Of all the lines below, return only those starting with the line holding "The height and" and going on through the line holding "You are a computer-use", exactly as written.

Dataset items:
# # #

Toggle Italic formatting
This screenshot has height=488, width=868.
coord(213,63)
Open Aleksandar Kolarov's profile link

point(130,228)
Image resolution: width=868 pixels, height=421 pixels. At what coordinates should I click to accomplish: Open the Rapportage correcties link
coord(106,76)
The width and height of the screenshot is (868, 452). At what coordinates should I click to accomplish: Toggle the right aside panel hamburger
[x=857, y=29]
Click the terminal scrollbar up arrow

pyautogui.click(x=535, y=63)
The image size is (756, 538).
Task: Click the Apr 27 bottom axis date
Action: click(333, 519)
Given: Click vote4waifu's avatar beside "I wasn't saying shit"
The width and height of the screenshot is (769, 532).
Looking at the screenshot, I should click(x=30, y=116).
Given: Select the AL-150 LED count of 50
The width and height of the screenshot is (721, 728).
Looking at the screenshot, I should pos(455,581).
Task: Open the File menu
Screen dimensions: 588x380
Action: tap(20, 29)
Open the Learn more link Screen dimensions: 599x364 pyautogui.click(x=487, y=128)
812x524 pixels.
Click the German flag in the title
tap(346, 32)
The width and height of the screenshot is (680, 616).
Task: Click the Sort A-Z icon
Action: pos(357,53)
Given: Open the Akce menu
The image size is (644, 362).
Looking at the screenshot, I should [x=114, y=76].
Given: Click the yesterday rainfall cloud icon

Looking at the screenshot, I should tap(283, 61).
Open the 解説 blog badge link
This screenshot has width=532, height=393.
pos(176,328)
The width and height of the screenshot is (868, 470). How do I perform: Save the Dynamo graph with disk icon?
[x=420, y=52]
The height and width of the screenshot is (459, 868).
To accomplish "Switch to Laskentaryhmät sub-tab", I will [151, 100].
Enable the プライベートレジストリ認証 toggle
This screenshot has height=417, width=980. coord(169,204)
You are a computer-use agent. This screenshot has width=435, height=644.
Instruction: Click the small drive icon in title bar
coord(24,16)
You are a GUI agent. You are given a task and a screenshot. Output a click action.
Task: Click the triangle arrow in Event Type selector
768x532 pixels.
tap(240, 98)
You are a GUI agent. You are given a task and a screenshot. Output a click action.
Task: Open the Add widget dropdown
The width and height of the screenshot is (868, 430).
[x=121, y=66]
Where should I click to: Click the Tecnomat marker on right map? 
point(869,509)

# # #

* Answer box
The height and width of the screenshot is (459, 868).
To accomplish "Switch to Laskentaryhmät sub-tab", I will [151, 100].
Enable the プライベートレジストリ認証 toggle
This screenshot has height=417, width=980. coord(169,204)
You are a computer-use agent. This screenshot has width=435, height=644.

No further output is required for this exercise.